## Prompt:
Restate exactly the lines from the top of the listing below to the line containing "Non hai un MyAccount?"; the remaining lines are not wanted.

## Raw data:
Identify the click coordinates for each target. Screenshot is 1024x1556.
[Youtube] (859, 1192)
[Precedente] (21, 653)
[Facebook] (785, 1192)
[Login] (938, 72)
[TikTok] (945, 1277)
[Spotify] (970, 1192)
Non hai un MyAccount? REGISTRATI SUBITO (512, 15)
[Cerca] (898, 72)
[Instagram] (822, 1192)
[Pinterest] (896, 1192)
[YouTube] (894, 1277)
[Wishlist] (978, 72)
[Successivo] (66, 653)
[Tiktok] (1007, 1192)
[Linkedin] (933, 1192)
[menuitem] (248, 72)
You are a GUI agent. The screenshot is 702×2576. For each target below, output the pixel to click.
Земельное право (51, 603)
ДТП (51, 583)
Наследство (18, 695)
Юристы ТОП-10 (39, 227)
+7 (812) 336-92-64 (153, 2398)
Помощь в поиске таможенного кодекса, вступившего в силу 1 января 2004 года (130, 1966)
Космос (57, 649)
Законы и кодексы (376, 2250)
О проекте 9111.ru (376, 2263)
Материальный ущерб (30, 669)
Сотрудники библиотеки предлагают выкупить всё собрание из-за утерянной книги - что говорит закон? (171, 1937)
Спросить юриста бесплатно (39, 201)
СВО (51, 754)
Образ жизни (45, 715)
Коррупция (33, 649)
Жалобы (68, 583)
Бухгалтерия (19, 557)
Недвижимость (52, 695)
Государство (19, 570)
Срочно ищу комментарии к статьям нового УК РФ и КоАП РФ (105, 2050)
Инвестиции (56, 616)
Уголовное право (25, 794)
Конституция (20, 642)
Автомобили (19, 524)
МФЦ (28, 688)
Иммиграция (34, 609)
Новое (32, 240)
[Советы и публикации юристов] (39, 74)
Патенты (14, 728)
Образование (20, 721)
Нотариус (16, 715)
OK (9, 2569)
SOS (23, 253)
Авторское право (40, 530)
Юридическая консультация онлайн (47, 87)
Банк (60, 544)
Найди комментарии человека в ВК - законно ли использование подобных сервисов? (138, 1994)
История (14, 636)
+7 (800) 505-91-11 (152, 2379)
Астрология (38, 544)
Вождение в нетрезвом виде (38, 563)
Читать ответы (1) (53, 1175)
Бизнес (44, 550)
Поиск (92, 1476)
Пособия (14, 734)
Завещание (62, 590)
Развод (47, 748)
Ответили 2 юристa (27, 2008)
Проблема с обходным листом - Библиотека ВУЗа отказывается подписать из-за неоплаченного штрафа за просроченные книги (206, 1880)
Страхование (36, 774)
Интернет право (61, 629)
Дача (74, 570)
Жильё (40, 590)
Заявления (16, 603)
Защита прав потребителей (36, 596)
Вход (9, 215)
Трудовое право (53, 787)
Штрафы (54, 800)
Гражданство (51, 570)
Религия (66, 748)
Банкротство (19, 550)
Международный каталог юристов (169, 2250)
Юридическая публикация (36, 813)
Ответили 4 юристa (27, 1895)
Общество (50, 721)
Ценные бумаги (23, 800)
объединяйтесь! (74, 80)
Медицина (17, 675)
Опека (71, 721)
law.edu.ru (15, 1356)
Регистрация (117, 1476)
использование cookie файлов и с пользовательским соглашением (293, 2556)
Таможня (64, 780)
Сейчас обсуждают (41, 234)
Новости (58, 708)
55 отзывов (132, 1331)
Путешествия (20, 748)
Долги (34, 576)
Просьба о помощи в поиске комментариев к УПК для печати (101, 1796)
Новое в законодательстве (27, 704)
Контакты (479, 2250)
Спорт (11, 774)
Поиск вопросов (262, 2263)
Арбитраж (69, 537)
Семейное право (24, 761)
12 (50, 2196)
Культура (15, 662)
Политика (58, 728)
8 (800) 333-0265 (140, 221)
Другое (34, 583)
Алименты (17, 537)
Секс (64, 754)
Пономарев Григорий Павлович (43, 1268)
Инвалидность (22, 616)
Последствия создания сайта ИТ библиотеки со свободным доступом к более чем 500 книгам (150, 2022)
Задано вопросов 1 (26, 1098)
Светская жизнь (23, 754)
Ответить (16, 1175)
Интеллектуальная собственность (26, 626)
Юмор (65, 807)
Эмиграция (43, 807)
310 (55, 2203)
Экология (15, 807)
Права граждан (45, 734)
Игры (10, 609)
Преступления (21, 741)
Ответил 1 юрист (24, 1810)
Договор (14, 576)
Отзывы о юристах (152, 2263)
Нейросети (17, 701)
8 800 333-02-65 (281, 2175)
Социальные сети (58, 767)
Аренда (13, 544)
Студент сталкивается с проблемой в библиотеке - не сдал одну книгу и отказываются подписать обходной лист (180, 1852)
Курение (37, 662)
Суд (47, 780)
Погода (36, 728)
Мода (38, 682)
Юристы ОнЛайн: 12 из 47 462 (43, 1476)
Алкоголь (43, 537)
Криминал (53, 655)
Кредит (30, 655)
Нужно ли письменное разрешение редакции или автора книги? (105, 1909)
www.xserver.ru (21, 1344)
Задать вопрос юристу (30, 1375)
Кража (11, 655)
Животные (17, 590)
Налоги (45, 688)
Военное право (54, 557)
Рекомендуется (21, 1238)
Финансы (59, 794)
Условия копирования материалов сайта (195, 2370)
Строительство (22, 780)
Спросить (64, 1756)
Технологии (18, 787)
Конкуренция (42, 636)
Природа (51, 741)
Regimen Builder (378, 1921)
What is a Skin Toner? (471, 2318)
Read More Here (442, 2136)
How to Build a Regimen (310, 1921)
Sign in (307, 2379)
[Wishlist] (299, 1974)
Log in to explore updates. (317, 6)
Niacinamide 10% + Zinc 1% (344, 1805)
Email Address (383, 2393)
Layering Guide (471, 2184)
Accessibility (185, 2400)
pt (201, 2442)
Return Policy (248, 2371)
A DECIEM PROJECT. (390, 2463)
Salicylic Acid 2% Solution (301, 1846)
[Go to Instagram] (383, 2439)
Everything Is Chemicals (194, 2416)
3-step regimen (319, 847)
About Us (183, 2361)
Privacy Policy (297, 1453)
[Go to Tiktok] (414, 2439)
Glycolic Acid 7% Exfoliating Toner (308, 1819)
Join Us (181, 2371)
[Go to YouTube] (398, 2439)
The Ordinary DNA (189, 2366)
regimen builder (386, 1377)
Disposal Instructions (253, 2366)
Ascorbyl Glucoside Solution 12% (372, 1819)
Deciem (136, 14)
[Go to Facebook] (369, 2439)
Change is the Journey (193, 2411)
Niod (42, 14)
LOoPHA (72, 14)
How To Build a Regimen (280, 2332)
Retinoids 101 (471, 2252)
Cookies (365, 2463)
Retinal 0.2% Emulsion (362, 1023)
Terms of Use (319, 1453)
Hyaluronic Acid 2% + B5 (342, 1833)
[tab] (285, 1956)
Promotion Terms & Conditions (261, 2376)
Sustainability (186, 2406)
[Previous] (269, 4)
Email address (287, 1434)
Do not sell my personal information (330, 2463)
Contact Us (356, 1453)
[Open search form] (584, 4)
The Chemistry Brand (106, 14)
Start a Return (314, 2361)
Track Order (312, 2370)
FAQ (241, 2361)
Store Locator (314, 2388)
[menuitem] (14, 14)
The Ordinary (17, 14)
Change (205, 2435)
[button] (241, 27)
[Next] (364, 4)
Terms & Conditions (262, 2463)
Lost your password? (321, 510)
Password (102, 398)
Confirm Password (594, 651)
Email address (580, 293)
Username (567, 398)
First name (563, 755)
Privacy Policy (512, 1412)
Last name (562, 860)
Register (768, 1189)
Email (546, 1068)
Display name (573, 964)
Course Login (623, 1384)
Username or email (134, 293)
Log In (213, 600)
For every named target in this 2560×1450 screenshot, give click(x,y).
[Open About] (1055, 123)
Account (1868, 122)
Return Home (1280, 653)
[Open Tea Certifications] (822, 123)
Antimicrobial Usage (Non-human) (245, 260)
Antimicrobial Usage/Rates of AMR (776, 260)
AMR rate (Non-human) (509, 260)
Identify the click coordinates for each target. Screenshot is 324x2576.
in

## Answer space:
Identify the click coordinates for each target. Screenshot is 1024x1556.
[Youtube] (859, 1192)
[Precedente] (21, 653)
[Facebook] (785, 1192)
[Login] (938, 72)
[TikTok] (945, 1277)
[Spotify] (970, 1192)
Non hai un MyAccount? REGISTRATI SUBITO (512, 15)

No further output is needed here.